Entries for locating words and elements:
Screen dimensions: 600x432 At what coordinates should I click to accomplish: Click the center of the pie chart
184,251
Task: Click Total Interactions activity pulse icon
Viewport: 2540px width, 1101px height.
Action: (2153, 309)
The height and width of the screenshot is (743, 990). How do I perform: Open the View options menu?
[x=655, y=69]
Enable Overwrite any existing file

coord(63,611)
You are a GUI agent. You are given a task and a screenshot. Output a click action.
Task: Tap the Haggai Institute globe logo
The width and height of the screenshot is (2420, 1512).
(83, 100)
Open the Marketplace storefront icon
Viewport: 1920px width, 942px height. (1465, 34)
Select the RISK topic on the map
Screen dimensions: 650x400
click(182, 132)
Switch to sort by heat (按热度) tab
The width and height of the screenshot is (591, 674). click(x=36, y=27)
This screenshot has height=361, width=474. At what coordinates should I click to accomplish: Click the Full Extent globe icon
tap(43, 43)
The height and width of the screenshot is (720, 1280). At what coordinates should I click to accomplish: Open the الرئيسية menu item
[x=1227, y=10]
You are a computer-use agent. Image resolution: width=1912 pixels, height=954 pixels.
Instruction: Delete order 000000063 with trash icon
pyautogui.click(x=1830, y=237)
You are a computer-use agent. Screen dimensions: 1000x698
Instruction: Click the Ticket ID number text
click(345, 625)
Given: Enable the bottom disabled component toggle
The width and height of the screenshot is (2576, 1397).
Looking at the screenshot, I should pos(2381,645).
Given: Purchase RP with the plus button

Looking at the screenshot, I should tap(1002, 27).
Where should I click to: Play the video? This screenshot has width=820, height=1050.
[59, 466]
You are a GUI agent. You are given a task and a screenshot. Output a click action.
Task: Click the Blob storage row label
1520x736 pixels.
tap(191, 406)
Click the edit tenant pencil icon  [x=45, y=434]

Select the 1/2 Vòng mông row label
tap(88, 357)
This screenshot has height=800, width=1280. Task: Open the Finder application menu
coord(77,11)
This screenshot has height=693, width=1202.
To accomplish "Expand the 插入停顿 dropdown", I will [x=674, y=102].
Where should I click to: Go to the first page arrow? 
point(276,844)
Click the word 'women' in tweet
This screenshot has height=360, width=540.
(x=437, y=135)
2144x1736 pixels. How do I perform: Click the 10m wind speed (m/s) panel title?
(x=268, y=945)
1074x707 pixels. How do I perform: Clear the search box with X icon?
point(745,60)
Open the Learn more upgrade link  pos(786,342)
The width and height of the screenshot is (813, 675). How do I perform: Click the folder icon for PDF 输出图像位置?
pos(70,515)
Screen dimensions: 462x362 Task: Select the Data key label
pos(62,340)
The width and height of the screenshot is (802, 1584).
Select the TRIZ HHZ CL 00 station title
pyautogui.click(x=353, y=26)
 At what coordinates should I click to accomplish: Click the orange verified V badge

* REQUIREMENT *
Copy every line of the records above word for word, changing nothing.

* COMPLETE OUTPUT *
Screen dimensions: 600x432 At what coordinates should I click to accomplish: Click the center of the pie chart
184,251
Task: Click Total Interactions activity pulse icon
Viewport: 2540px width, 1101px height.
Action: (2153, 309)
The height and width of the screenshot is (743, 990). How do I perform: Open the View options menu?
[x=655, y=69]
Enable Overwrite any existing file

coord(63,611)
You are a GUI agent. You are given a task and a screenshot. Output a click action.
Task: Tap the Haggai Institute globe logo
The width and height of the screenshot is (2420, 1512).
(83, 100)
Open the Marketplace storefront icon
Viewport: 1920px width, 942px height. (1465, 34)
Select the RISK topic on the map
Screen dimensions: 650x400
click(182, 132)
Switch to sort by heat (按热度) tab
The width and height of the screenshot is (591, 674). click(x=36, y=27)
This screenshot has height=361, width=474. At what coordinates should I click to accomplish: Click the Full Extent globe icon
tap(43, 43)
The height and width of the screenshot is (720, 1280). At what coordinates should I click to accomplish: Open the الرئيسية menu item
[x=1227, y=10]
You are a computer-use agent. Image resolution: width=1912 pixels, height=954 pixels.
Instruction: Delete order 000000063 with trash icon
pyautogui.click(x=1830, y=237)
You are a computer-use agent. Screen dimensions: 1000x698
Instruction: Click the Ticket ID number text
click(345, 625)
Given: Enable the bottom disabled component toggle
The width and height of the screenshot is (2576, 1397).
Looking at the screenshot, I should pos(2381,645).
Given: Purchase RP with the plus button

Looking at the screenshot, I should tap(1002, 27).
Where should I click to: Play the video? This screenshot has width=820, height=1050.
[59, 466]
You are a GUI agent. You are given a task and a screenshot. Output a click action.
Task: Click the Blob storage row label
1520x736 pixels.
tap(191, 406)
Click the edit tenant pencil icon  [x=45, y=434]

Select the 1/2 Vòng mông row label
tap(88, 357)
This screenshot has height=800, width=1280. Task: Open the Finder application menu
coord(77,11)
This screenshot has height=693, width=1202.
To accomplish "Expand the 插入停顿 dropdown", I will [x=674, y=102].
Where should I click to: Go to the first page arrow? 
point(276,844)
Click the word 'women' in tweet
This screenshot has height=360, width=540.
(x=437, y=135)
2144x1736 pixels. How do I perform: Click the 10m wind speed (m/s) panel title?
(x=268, y=945)
1074x707 pixels. How do I perform: Clear the search box with X icon?
point(745,60)
Open the Learn more upgrade link  pos(786,342)
The width and height of the screenshot is (813, 675). How do I perform: Click the folder icon for PDF 输出图像位置?
pos(70,515)
Screen dimensions: 462x362 Task: Select the Data key label
pos(62,340)
The width and height of the screenshot is (802, 1584).
Select the TRIZ HHZ CL 00 station title
pyautogui.click(x=353, y=26)
 At what coordinates should I click to accomplish: Click the orange verified V badge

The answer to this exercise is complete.